D’autre part, la suppression proposée du report forfaitaire de la hausse générale des coûts, qui relève d’une amélioration par rapport à la pratique actuelle, entend contribuer à une répartition des coûts plus équitable, en ne faisant supporter aux locataires que les hausses effectives et attestées. Par ailleurs, la règle en vigueur qui admet une augmentation de loyer jusqu’à concurrence de 40 % du renchérissement ne résulte pas d’une erreur de calcul, mais d’une décision politique délibérée du législateur. Le Conseil fédéral considère aujourd’hui que cette disposition n’est plus appropriée et propose donc d’abaisser le taux admissible pour le calquer sur la valeur arithmétique exacte de 28 %.
Le Conseil fédéral estime que les mesures proposées, à travers l’abandon d’un report forfaitaire de la hausse de coûts et la réduction du taux admissible de répercussion du renchérissement, déploieront dans l’ensemble un effet modérateur sur les loyers. En outre, on peut espérer d’une amélioration de la transparence qu’elle participera à limiter les majorations de loyer indues ou, le cas échéant, qu’elle permettra aux parties concernées de contester de telles majorations.
Réponses aux différentes questions :
Les modifications d’ordonnance proposées vont au-delà d’un simple alignement sur la jurisprudence.

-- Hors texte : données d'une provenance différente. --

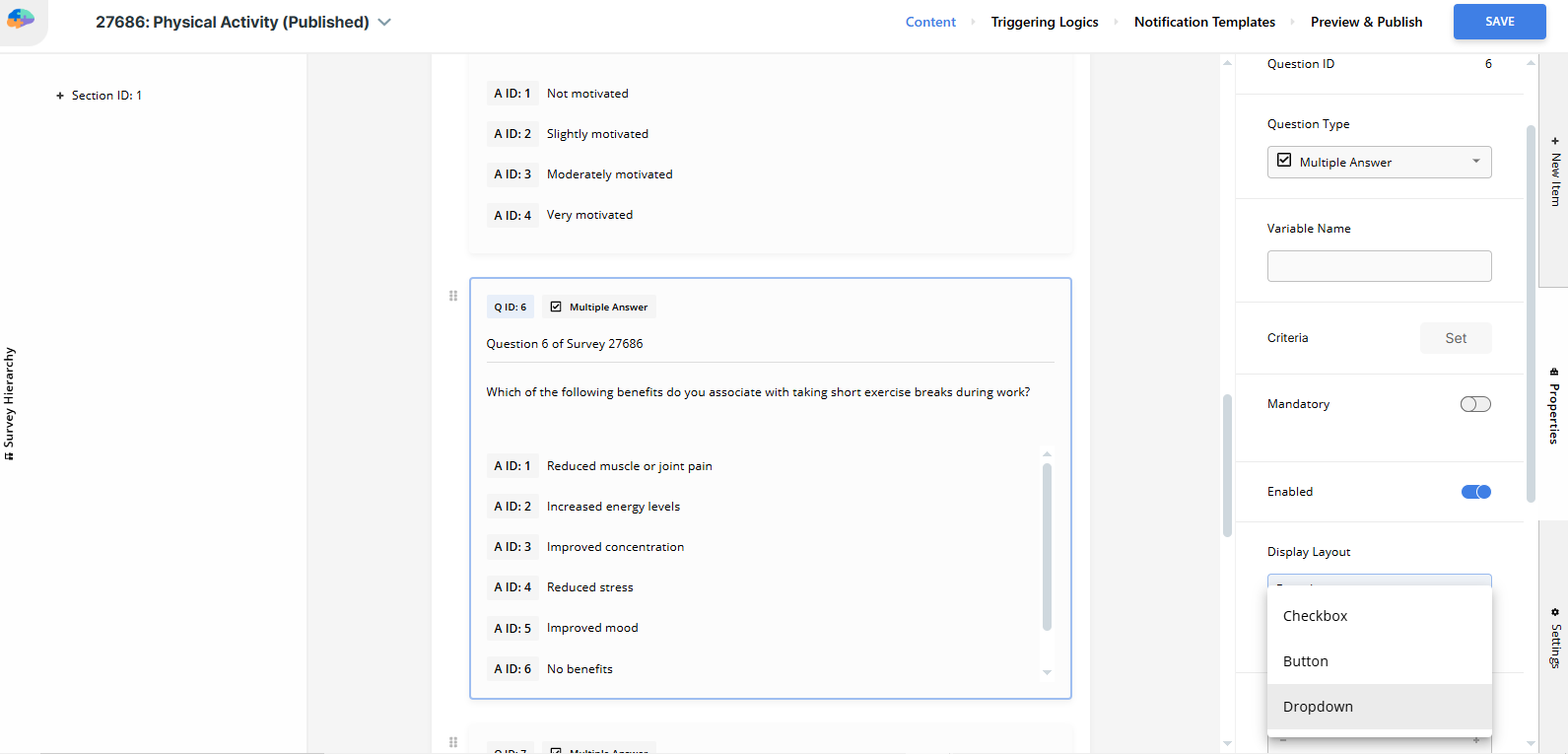Click the SAVE button
1568x754 pixels.
[x=1499, y=22]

Il est prévu que l’effet atténuateur sur les loyers se traduise avant tout par une fixation des loyers d’emblée modérée, de sorte que, idéalement, les locataires n’aient pas à passer par la contestation.

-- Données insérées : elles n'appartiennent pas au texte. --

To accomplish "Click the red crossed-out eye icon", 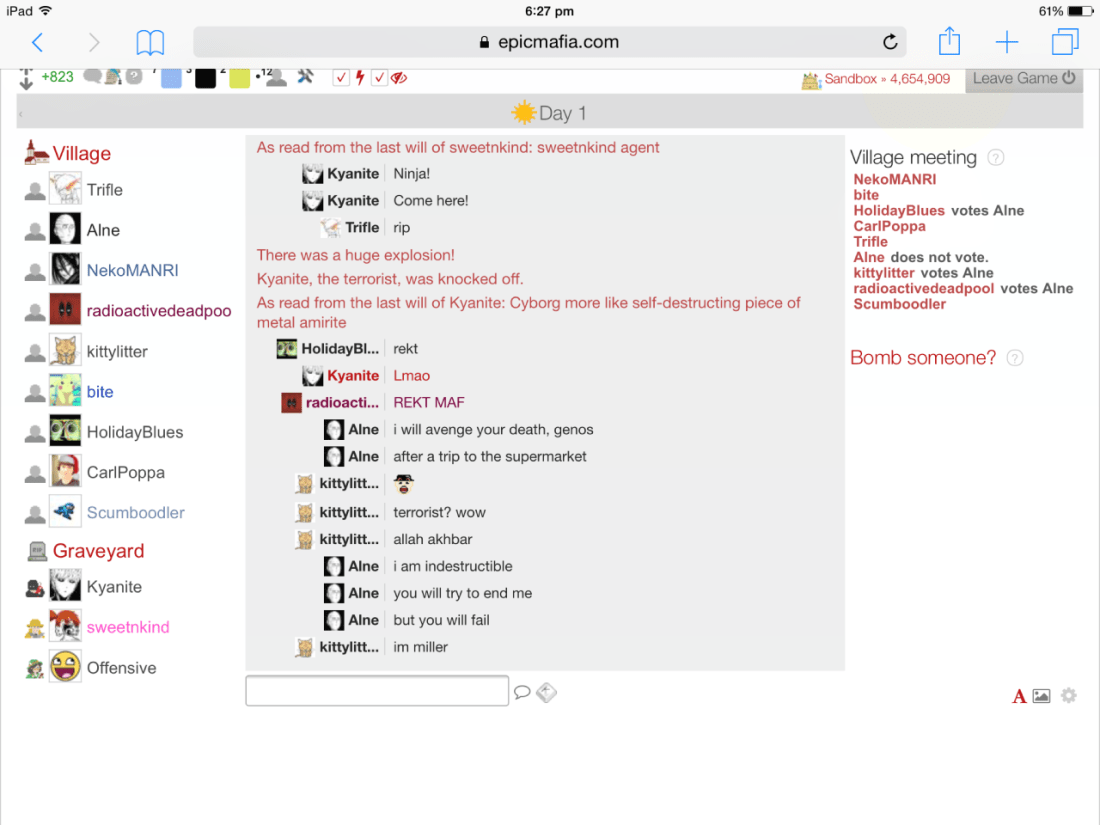I will coord(399,78).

L’actuel instrument de contestation du loyer initial n’exclut pas des améliorations. Une plus grande transparence renforcerait la position des locataires en la matière.
Le Conseil fédéral s’attache à exploiter le potentiel que recèle le cadre légal en vigueur en matière d’effet modérateur sur les loyers en faveur des locataires. Le fait qu’il y ait un potentiel d’amélioration est dans l’ordre des choses et ne donne pas matière à des excuses.
Le Conseil fédéral a conscience que l’effet modérateur ne sera pas démesurément grand, en raison notamment de l’urgence qu’il y a à agir, qui implique de passer par l’échelon de l’ordonnance. En effet, une procédure législative, en plus de durer plus longtemps, aurait des perspectives de réussite incertaines, comme l’ont montré les multiples refus, tantôt par le Parlement, tantôt par le peuple, des modifications plus fondamentales du droit du bail proposées par le Conseil fédéral. Au demeurant, dans les cantons qui prévoient une formule officielle obligatoire, le loyer précédent doit déjà être communiqué dans la formule officielle pour le loyer initial. Une initiative parlementaire souhaitant introduire une formule officielle obligatoire à l’échelle nationale a été récemment rejetée par le Conseil national, le 12 décembre 2023.
La consultation relative à la modification de l’OBLF a pris fin le 11 juillet 2024. Il est prévu que le Conseil fédéral décide de la suite à donner à la procédure en automne 2024, après avoir pris en considération les avis recueillis.